SELECTED TEXT Start Marker

Big Data and Machine Learning

ORDER REPRINTS DOWNLOAD COMMENT DISCUSS SHARE

The current and future big social media data has its own language of expressing opinions and sentiments.

Learning from the brain

Another development in the machine learning area is the development of learning algorithms which are essentially the models of the neocortex. The neocortex is the organ of intelligence in the brain. Some of the learning algorithms developed can faithfully capture how layers of neurons in the neocortex learn. At the heart of this is the Cortical Learning Algorithm (CLA), which is based on the following principles:

Sparse Distributed representations: These are the representation used in the brain. It means that only a sparse or few neurons are active out of the large population and the activation of these distributed neurons is required in order to represent something.
Temporal inference: The algorithm learns by finding patterns and then sequences of patterns. It looks for patterns which occur often together (also known as spatial patterns) and how these spatial patterns occur over time which is called the temporal pattern.
On-line learning: The algorithms learn from each new input. There is no separate learning phase from an inference phase.

These algorithms are being used to predict future values as well as find anomalies in the data. A real challenge would be to apply algorithms to big data and evaluate their performance. This would answer whether or not a brain model, which works well in case of limited data, can work in accurately classifying big data.

Pre-processing

The current and future big social media data has its own language of expressing opinions and sentiments. This language has to be interpreted first to analyze the orientation of the human sentiment towards a product or service. We expect to see lot of development in the pre-processing of the data so that the input to the machine learning is more correct. For example, “bad” might mean “good” in a certain context (think Michael Jackson).

Deep learning

Another area which is gaining importance is representation learning in which data has to be represented correctly for machine learning. The complexity of Big Data which is due to high dimensionality, large number of classes and their unstructured elements throws a challenge for success of machine learning algorithms. With respect to this, a lot of work is being done in deep learning. Deep learning methods attempt to learn in multiple levels, corresponding to different levels of abstraction. These methods, such as deep belief networks, sparse coding-based methods, convolutional networks, deep Boltzmann machines, and dropout have shown promise as a means of learning invariant representations of data and have already been successfully applied to a variety of tasks in computer vision, audio processing, natural language processing, information retrieval, robotics, drug design and finance.

SELECTED TEXT End Marker
DATASET EXTRACT Start Marker

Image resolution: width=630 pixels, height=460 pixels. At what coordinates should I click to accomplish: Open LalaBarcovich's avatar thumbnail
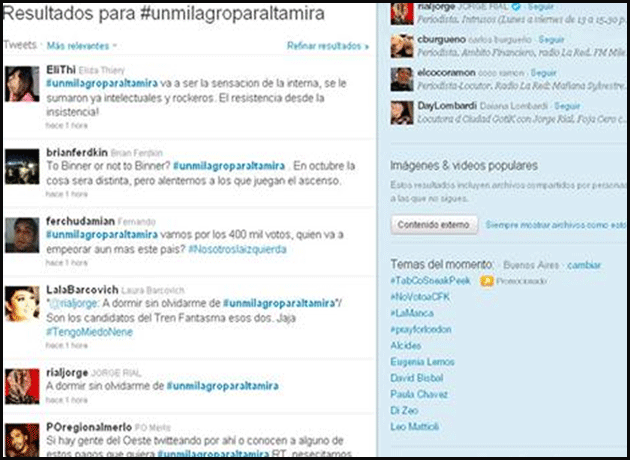click(x=22, y=302)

DATASET EXTRACT End Marker

**EXERCISE**
Reproduce word for word the part of the article on big data and machine learning from "These algorithms are" to "classifying big data.". The lines above aren't needed; only the article on big data and machine learning is used.

**RESPONSE BELOW**
These algorithms are being used to predict future values as well as find anomalies in the data. A real challenge would be to apply algorithms to big data and evaluate their performance. This would answer whether or not a brain model, which works well in case of limited data, can work in accurately classifying big data.